--- begin PASSAGE GIVEN ---

Post by starsurfer » Tue Feb 24, 2015 2:23 pm

Ann wrote:
Nitpicker wrote:
Does the wider area, with all the colours and different nebulae have a name? I assume the Rho Ophiuchi Cloud Complex is just the blue cloud at the top.
The blue cloud at the top surrounds the star(s) called Rho Ohpiuchi, so that is definitely the Rho Ophiuchi reflection nebula. But I think that the designation "The Rho Ophiuchi Cloud Complex" is often used to refer to the entire colorful complex of blue, red and yellow nebulosity.

Ann
The Rho Ophiuchi Nebula refers only to the large blue reflection nebula near the top that also coincidentally has Rho Ophiuchi near its centre. This nebula is also catalogued as IC 4604 and I think it might have been discovered in a photographic plate taken by the astronomer Edward Emerson Barnard.

--- end PASSAGE GIVEN ---
--- begin INFORMATION SHOWN ---

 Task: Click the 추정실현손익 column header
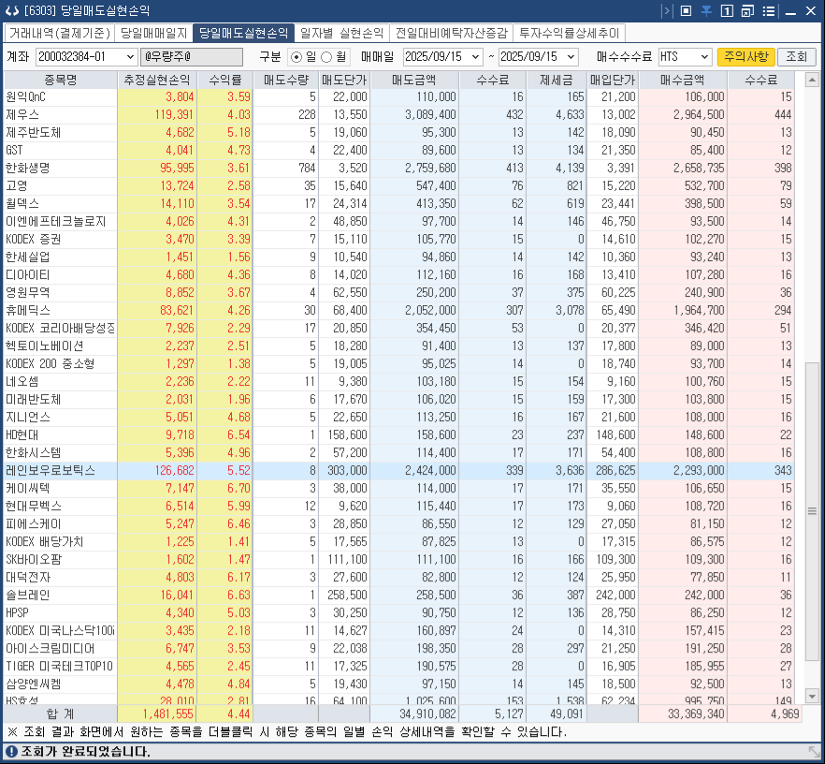coord(157,79)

--- end INFORMATION SHOWN ---

REQUESTS:
a: Sum up the forum post in two sentences.
b: Pull out the part of the forum post starting with "Post by starsurfer" and going on through "at the top.".
The data is separate material from the forum post.

TASK SOLUTIONS:
a: Nitpicker asks whether the wider colorful area has a name, and Ann replies that the blue cloud at the top is the Rho Ophiuchi reflection nebula, while "The Rho Ophiuchi Cloud Complex" often refers to the whole complex of blue, red and yellow nebulosity. The post's author adds that the Rho Ophiuchi Nebula means only the large blue reflection nebula near the top, which is also catalogued as IC 4604 and may have been discovered on a photographic plate taken by Edward Emerson Barnard.

b:
Post by starsurfer » Tue Feb 24, 2015 2:23 pm

Ann wrote:
Nitpicker wrote:
Does the wider area, with all the colours and different nebulae have a name? I assume the Rho Ophiuchi Cloud Complex is just the blue cloud at the top.